Lawmaker questions effect of tobacco measure

Font Size:
Default font size
Larger font size

North Dakota's House majority leader has requested a legal opinion about whether a proposed ballot measure would give a federal agency power to dictate state spending on anti-tobacco efforts.

The measure's chairwoman, former Attorney General Heidi Heitkamp, said the timing of the request by Rep. Rick Berg, R-Fargo, was meant "to throw sand in everybody's face, thinking that some of it might blind people to what actually is happening."

Berg on Friday asked Attorney General Wayne Stenehjem to answer a series of questions about Measure 3, which would establish a new fund for some of the money North Dakota is receiving from a lawsuit settlement against the nation's largest tobacco companies.

The measure puts a committee in charge of establishing a comprehensive plan to reduce tobacco use in North Dakota.

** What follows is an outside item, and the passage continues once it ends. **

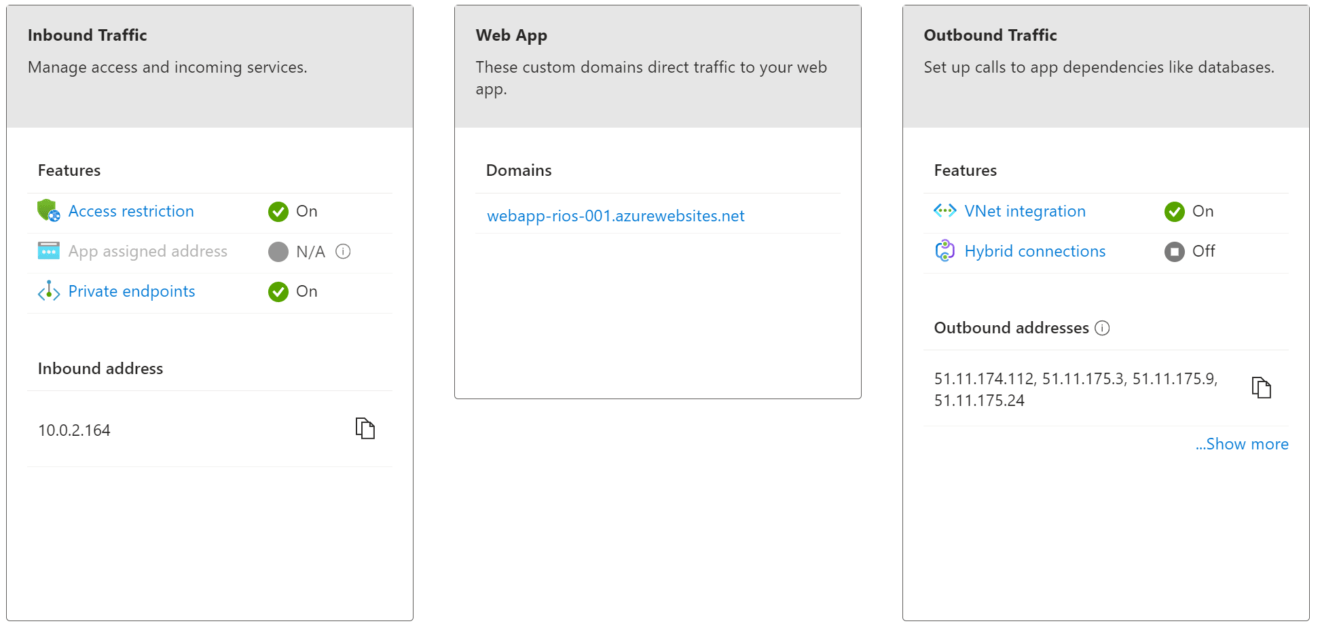1320x630 pixels.
Task: Click the On status of Private endpoints
Action: click(x=293, y=291)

It says the effort should be financed using recommendations by the federal Centers for Disease Control and Prevention, which is currently recommending $18.6 million in anti-tobacco expenditures every two years in North Dakota.

"I don't think it's constitutional to allow some agency outside of our state to set the level of state spending," Berg said. "My concerns, when I look at this, is either these (provisions) were poorly thought through when it was drafted, or done intentionally, to give authority that goes beyond what normal agencies have."

For example, the measure says executive committee members of a proposed tobacco control board may take actions that any private individual may do, Berg said. That would include making political contributions, he said.

Heitkamp said the measure requires the Legislature to set money aside in a fund that may be spent only on approved anti-tobacco programs.

Lawmakers are not ordered to spend the money, but the alternative would be to do nothing, Heitkamp said. "It wouldn't make any sense to have it just sit there," she said.

She said the measure's drafters were sensitive to the Legislature's budget perogatives. Language describing the executive committee's powers was taken from state laws that govern the operation of the state Mill and Elevator, she said. She said the fund could not be used to make political donations.

"Everyone … completely understands that this is public money, and the restrictions that you typically would have regarding public money," she said.

Heitkamp said she believed Berg was attempting to generate opposition to the measure by raising questions about it shortly before the election. Its language and provisions have been known since last spring, she said.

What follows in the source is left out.